For ever expert, there is an equal and opposite expert...Boyer has written that he does not shoot mirage, which leaves flags. If you see someone at the range shooting over flags, typically he is a short range benchrest shooter. Your assumption about our mirage conditions is just that. I have seen it so bad that at 200 that we had to aim at the square, because the rings were not visible most of the time. Many years ago, I was tuning up factory Remingtons in the smaller varmint calibers. Floating the barrels, skim bedding the actions, adjusting the factory triggers, and working up loads with RCBS one piece dies, using thrown charges. My scope was a Leupold 10X and with all of that I expected my rifles to be able to shoot comfortably under 1/2". I totally agree that people not being able to shoot under half inch is typically due to multiple factors. Where I disagree it that mirage is as important as you think it is.
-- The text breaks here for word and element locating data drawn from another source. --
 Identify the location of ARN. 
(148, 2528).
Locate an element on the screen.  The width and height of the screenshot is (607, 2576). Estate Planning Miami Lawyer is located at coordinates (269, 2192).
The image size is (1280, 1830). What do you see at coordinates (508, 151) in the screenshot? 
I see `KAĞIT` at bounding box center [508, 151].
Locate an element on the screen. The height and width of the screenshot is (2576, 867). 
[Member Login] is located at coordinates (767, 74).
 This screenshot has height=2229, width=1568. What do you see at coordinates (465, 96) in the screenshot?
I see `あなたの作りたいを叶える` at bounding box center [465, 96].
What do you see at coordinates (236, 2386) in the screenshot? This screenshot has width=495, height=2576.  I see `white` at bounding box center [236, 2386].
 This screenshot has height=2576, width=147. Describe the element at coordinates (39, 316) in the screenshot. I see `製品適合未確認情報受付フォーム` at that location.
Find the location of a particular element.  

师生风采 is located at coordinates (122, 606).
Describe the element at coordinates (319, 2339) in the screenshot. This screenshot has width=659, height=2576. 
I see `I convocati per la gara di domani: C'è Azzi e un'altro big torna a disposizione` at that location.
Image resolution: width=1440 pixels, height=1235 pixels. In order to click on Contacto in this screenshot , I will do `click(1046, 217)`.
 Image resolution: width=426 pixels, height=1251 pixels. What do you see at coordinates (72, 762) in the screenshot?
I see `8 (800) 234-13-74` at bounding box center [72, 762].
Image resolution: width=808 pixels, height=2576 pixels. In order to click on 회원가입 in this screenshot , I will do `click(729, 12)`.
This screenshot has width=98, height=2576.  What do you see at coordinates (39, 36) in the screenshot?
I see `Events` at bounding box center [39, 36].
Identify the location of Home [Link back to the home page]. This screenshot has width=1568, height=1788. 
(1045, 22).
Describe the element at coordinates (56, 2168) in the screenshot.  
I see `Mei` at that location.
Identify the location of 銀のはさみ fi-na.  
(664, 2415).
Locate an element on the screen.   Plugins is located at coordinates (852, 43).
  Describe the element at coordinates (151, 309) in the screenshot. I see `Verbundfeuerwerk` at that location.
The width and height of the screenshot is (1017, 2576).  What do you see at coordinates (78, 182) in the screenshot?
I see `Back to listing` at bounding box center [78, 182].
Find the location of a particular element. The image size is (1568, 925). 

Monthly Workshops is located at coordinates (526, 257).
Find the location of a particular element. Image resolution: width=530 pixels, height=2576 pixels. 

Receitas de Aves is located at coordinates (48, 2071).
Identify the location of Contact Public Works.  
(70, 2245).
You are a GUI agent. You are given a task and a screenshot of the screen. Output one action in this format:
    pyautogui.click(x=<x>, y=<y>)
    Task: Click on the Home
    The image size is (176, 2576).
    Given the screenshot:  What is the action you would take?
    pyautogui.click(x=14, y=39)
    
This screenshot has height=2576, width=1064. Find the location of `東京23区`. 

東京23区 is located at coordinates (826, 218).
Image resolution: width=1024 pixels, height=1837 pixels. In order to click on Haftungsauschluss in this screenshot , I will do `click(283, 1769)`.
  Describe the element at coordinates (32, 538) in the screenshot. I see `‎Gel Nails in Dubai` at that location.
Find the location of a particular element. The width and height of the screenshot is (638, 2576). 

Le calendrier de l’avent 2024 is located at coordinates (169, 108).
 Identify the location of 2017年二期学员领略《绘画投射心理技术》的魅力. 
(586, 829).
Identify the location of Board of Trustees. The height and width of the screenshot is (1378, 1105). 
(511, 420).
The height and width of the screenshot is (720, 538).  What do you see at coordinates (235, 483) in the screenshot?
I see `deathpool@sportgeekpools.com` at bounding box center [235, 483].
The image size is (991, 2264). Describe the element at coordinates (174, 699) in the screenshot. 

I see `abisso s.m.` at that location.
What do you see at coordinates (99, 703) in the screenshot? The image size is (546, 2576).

McMillan wrote an article some years ago explaining his strategy for reading mirage refraction.
You can practice whatever floats your boat, but every variable is a variable and has an effect. Pretending one doesn't exist is just blind ignorance.
If you are saying it exists but represents a small amount of group displacement, then please articulate how you quantify the effect and compensate for it. How much in MOA do you factually compensate from one day to the next?
Or are you saying that for no reason you are aware of, your rifle shoots in different places on different days and you just aim wherever you need to to center up your groups, when you are actually unwittingly compensating for mirage refraction each time you go to the range?